WHAT TO PRODUCE: The answer is to be the lines below that lie between the line holding "Task: Choose Manage" and the line holding "499x1024 pixels.", inclusive, transcribed exactly and free of pictures.

MATERIAL FOR THIS EXERCISE:
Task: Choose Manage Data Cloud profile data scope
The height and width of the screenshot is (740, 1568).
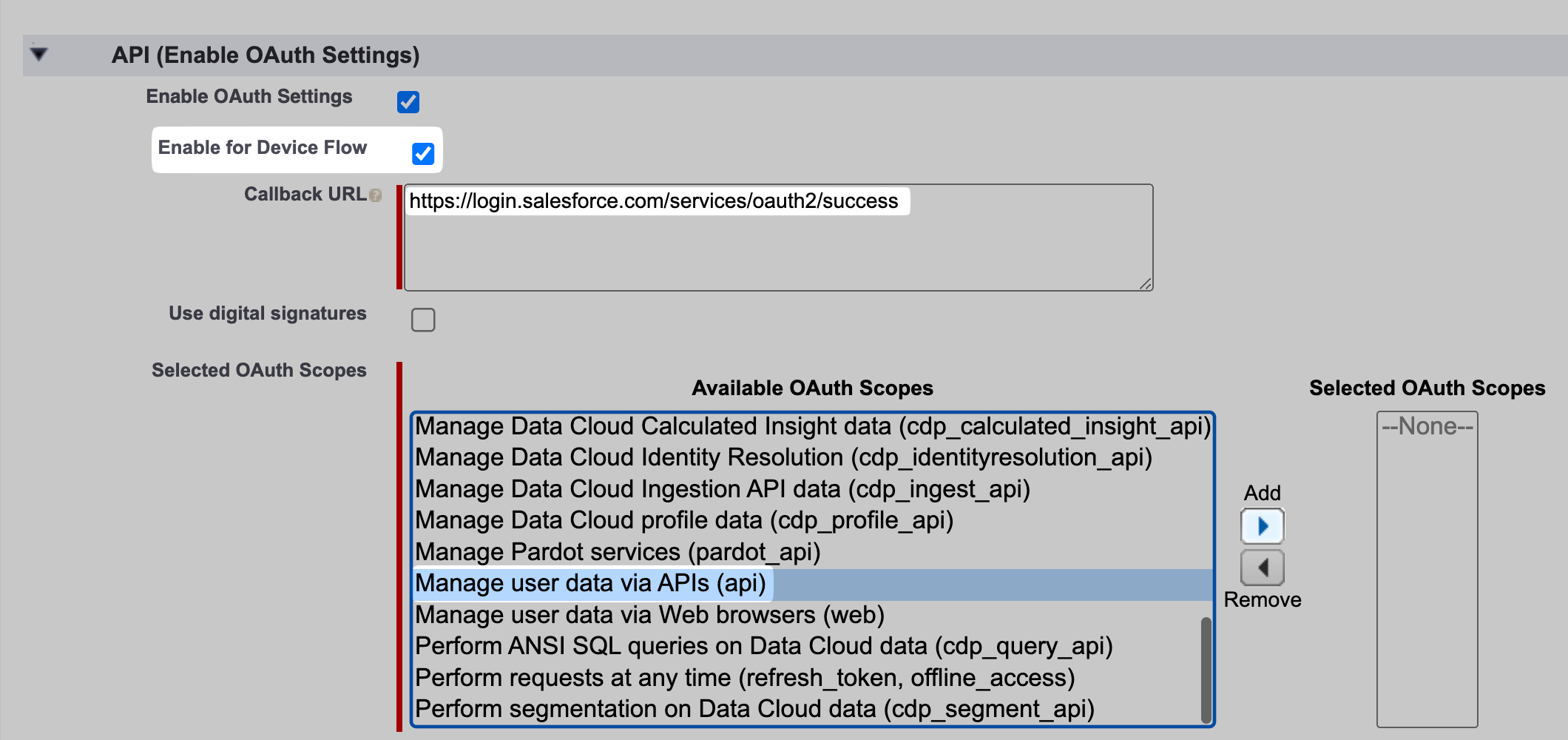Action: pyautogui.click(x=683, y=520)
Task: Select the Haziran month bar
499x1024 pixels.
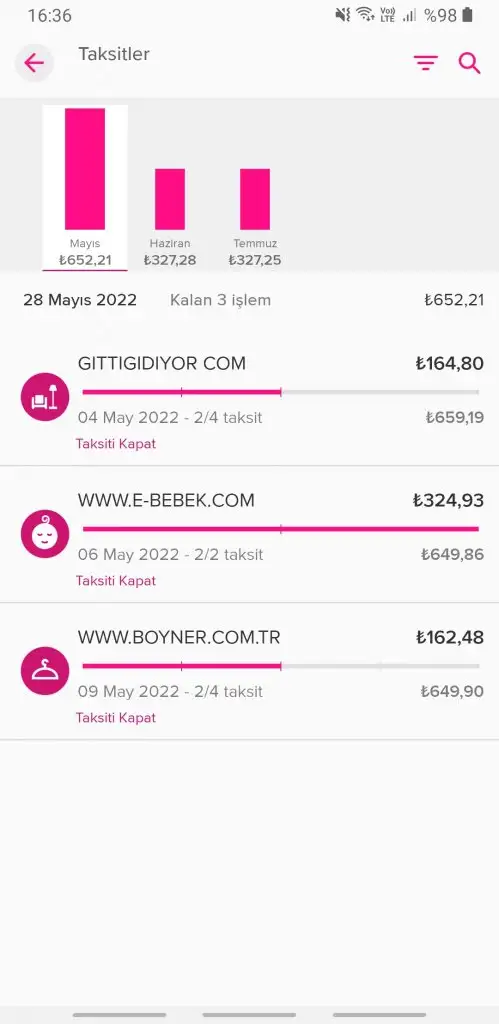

...

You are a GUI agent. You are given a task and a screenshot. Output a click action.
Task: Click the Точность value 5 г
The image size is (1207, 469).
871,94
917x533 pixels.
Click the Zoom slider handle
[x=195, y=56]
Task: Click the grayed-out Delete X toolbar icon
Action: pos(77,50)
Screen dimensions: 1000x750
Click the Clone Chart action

--

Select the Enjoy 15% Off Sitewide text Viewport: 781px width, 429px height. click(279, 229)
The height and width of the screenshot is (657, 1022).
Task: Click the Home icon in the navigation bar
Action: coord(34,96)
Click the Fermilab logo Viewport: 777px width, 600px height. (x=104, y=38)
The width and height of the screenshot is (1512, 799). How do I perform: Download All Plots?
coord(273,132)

RESPONSE:
Task: Choose Manage Data Cloud profile data scope
The height and width of the screenshot is (740, 1568).
Action: pyautogui.click(x=683, y=520)
Task: Select the Haziran month bar
499x1024 pixels.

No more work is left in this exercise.